As I sat in class listening to my teacher, wrapped up in that plaid skirt, I wondered if this was the life meant for me. I looked at the girls around me, some paying close attention and others staring out the window. I began to envision the life I was told I should live.

I was raised Catholic, the whole nine yards. I was baptized, received communion and took on the confirmation name Theresa at the age of thirteen. However, there was an unadorned reality of making a lifelong commitment to religion and taking on my high school’s ideals of being a holy woman.

Some weeks, the whole school went to mass. I’d sit in a wooden pew with around 300 other teenage girls in the basement of a church for about an hour listening to the “Lord’s word” as told to us by a middle-aged male priest. 

At one point, he would recite instances of a woman protecting their homestead or defending other humans in the name of God. At the end of his readings he would open his palms up to the sky and state “The word of the Lord,” and in unison, we would respond, “Thanks be to God.”

When I had time to sit and observe during mass, I admired the statues around the room. Most often I sat in front of Mary of Nazarath’s statue. I’d admire her blue and pink pastel coloring and the pristine nature of the porcelain. 

While staring at the serenity of Mary, I often contemplated the idea of her being born without sin and conceiving Jesus through immaculate conception. I couldn’t understand why it was so important that Mary be a virgin and why this was the focal point of Catholicism. To me, it felt like a subtle form of misogyny to dictate that this woman’s only importance was giving birth to a son while being “pure.”

So, one day, while sitting in that all-consuming plaid skirt, I concluded that I didn’t believe it, that Catholicism was wrong. 

Perhaps my realization wasn’t so abrupt but rather a build-up of prior experiences within the Catholic religion. 

There have always been two sides of Catholicism.
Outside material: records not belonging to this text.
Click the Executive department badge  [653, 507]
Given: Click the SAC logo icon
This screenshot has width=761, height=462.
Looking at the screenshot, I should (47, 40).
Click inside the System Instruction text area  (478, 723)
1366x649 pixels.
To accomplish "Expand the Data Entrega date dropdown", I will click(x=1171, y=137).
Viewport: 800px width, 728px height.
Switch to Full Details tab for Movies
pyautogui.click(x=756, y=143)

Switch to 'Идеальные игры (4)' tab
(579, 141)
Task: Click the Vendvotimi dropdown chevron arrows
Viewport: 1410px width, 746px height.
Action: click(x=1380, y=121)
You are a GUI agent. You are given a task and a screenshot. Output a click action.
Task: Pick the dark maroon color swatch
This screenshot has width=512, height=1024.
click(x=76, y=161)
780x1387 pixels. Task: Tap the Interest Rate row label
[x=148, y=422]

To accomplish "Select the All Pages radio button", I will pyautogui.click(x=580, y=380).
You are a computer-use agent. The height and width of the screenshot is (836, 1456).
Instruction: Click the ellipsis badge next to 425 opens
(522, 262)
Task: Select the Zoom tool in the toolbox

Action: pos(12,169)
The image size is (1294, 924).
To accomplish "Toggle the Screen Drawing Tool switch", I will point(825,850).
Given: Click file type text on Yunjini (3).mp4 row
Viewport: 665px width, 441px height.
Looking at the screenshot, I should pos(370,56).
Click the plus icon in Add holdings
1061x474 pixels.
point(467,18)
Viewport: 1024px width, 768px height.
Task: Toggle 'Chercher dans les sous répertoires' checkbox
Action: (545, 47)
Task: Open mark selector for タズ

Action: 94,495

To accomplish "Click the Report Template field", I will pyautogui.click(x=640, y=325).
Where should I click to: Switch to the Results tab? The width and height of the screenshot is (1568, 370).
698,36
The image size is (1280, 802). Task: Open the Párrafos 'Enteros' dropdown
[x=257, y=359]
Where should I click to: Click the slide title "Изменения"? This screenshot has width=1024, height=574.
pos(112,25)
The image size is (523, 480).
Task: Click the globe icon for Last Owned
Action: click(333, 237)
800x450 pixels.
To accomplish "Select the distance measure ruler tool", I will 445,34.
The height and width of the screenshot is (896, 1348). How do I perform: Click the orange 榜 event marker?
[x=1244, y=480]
One familiarizes the Bible’s original beliefs of being merciful and “love thy neighbor,” while the other part of the religion is the teachings of right and wrong. As I have learned, these two sides are conundrums and typically contradict what the other is saying. 

I was maybe 10 years old when I first heard about the scandals surrounding priests and their predatory behavior. I recall being in church with my family the Sunday after the scandals resurfaced in the early 2010s, confused about why we still attended church knowing such evils existed. 

I can also recall discovering that many of the most popular teachings are built off prejudices and that the Bible was only a tool in which they defend unempathetic and dehumanizing beliefs. My second-grade Sunday school teacher explained the sin of being gay. It wasn’t until a few years later that I could understand sexuality’s innate nature.

People so often use the Bible as a device to push forth their degrading and immoral beliefs, which can be seen in modern American politics through religious nationalism. Many Catholics, or perhaps Christians in general, use the book as an all too obvious Trojan Horse to belittle different communities.

Sitting in that pew, staring at Mary, I pieced together why I felt so uncomfortable in my plaid skirt. I don’t believe in a system that creates a hierarchy of people based on their identity. I couldn’t get behind the idealization of a pure woman as the perfect woman. And I could never understand using religion as a political weapon.

So, I hate plaid skirts and all that they stand for.